To identify the cell population responsible for IL-1β expression, immunofluorescence co-labeling experiments were performed. The majority of the IL-1β-producing cells express the glial marker S100β, including Sox9+ astrocytes and CC1+ oligodendrocytes. In contrast, tumor-associated monocytes (TAMs, Iba1+ cells) and oligodendrocyte precursor cells (PDGFRα+ cells; not shown) express little IL-1β (Fig. 1C). Consistent with IL-1β as a potential neurotoxic cytokine for RGCs, RGCs express the IL-1 receptor (IL1r1) in vitro and in vivo (Fig. 1D).

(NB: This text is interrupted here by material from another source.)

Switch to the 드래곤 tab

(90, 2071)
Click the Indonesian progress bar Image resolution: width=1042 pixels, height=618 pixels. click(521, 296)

IL-1β is sufficient for RGC death in vitro and necessary for RGC death in vivo

To determine whether IL-1β is sufficient to induce Nf1+/− RGC death in vitro, LDH release was measured from Nf1+/− RGCs treated for 24 h with IL-1β, saline, or IL-1α, a closely related cytokine that also activates IL1r1 (Fig. 2A).14 Treatment with IL-1β, but not IL-1α, caused RGC death (two-fold increase), which reflected an increase in RGC apoptosis as measured by cleaved caspase-3 immunofluorescence (Fig. 2B).

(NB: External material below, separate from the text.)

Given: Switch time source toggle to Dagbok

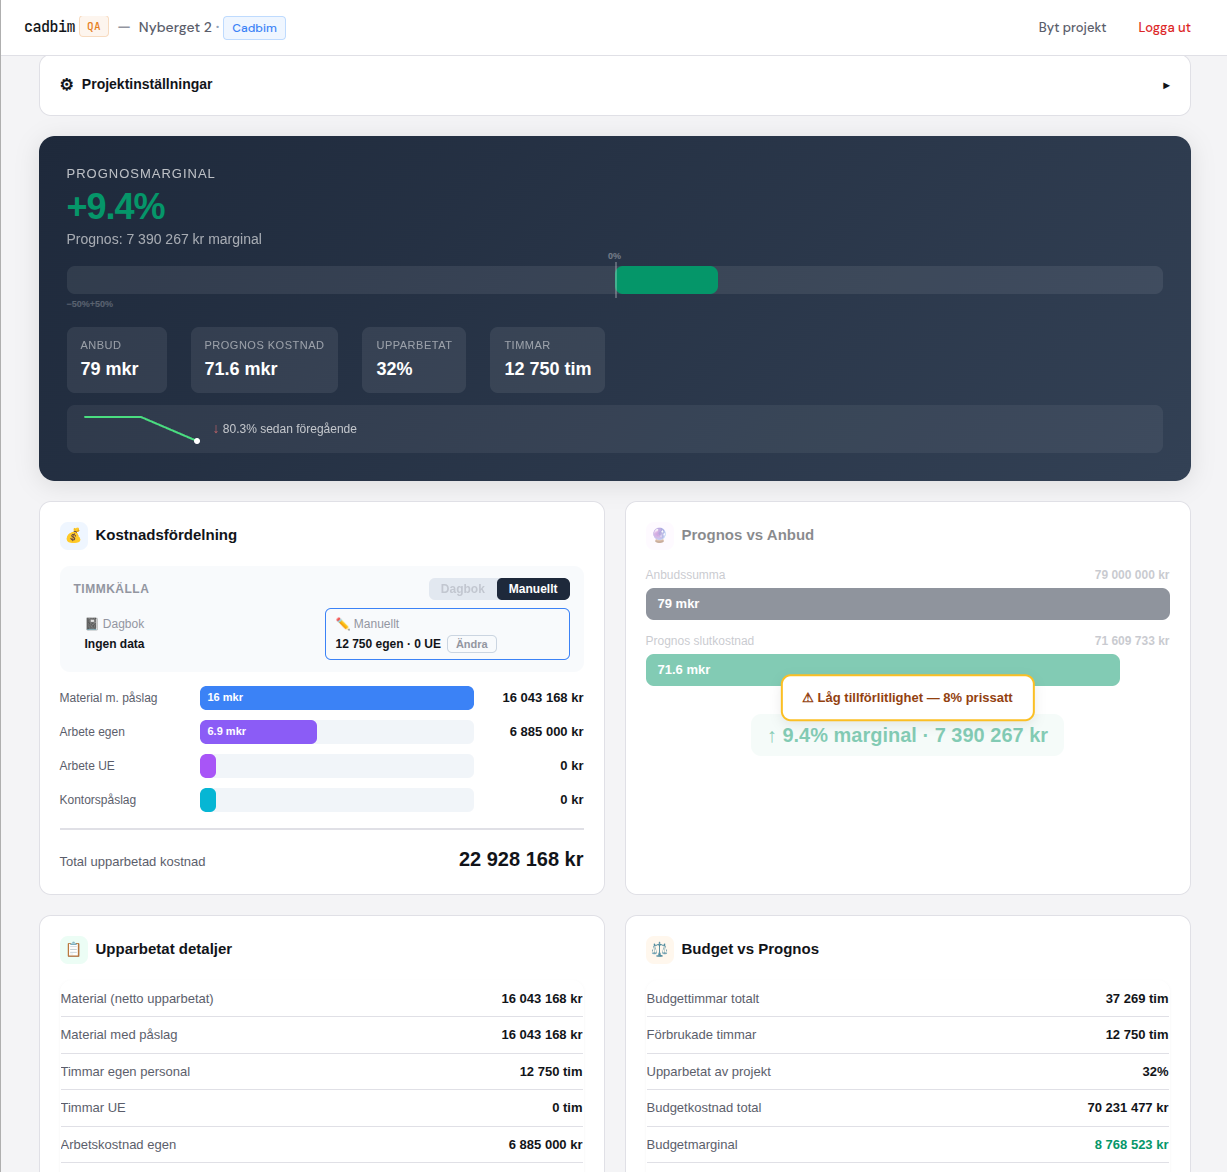Looking at the screenshot, I should click(x=462, y=589).
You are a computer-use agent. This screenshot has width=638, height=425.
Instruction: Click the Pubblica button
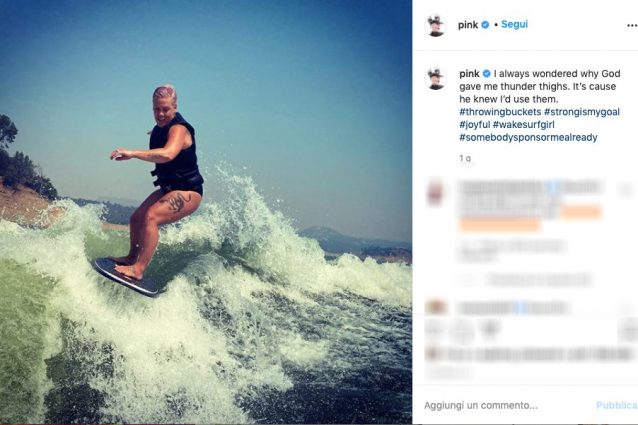(x=617, y=405)
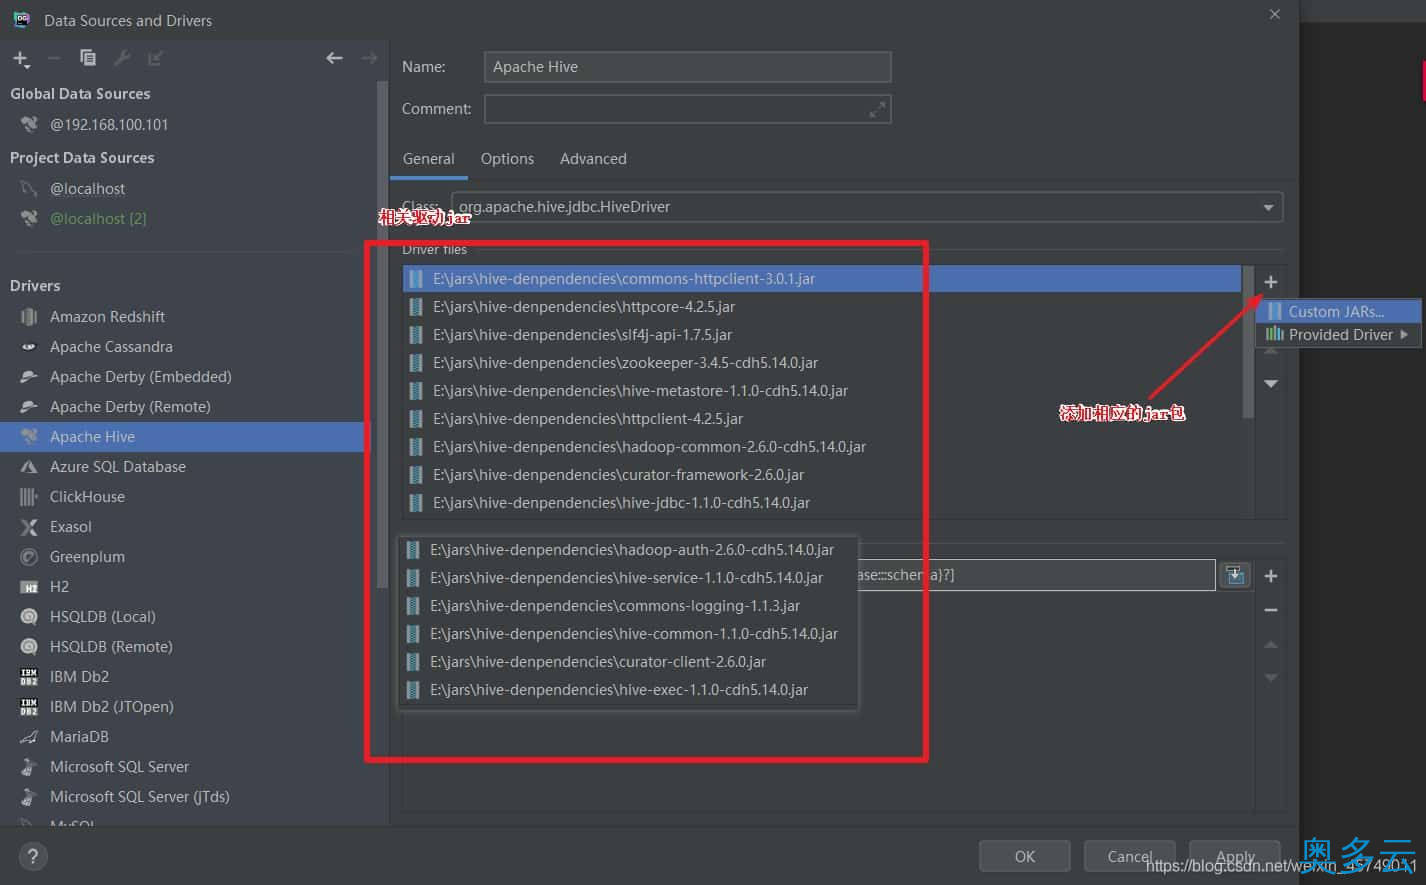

Details are in the caption following the image
IL-1β is sufficient to induce RGC apoptosis in vitro and necessary for Nf1-OPG-induced RGC death in vivo. (A) Primary Nf1+/− RGCs were treated with IL-1α or IL-1β for 24 h before assessing cell death using a lactate dehydrogenase (LDH) assay. IL-1β, but not IL-1α, induced RGC death in vitro (PBS, n = 10; IL-1α, n = 10; IL-1β, n = 9). (B) Cleaved caspase-3 expression in Nf1+/− RGCs following incubation with PBS (top panel), IL-1α (middle panel), or IL-1β (bottom panel). Nf1+/− RGCs exhibit increased apoptosis upon incubation with IL-1β, but not IL-1α (PBS, n = 7; IL-1α, n = 6; IL-1β, n = 6). (C) Female Nf1-OPG mice were treated with neutralizing IL-1β (α-IL-1β) or control IgG antibodies from 4 to 12 weeks of age. No change in optic nerve volume (red asterisks mark the location of OPG; IgG, n = 5; α-IL-1β, n = 10) nor in the percent of Ki67+ (proliferating) or Iba1+ (TAM) cells was observed after α-IL-1β treatment compared to IgG-treated controls (IgG, n = 3; α-IL-1β, n = 8). (D) Quantification of RGC content (Rbpms+ cells/section, green; IgG, n = 10; α-IL-1β, n = 9; WT, n = 4) and retinal nerve fiber layer (RNFL) thickness (Smi32+ fibers, red; IgG, n = 5; α-IL-1β, n = 10; WT, n = 4) in the eyes of Nf1OPG females treated with α-IL-1β or control IgG antibodies relative to untreated WT female mice. Data are represented as means ± SEM. A, B, and D, Kruskal–Wallis test with Dunnett's posttest correction. C, Mann–Whitney test. p values are indicated within each panel. Scale bars are 100 μm unless otherwise noted.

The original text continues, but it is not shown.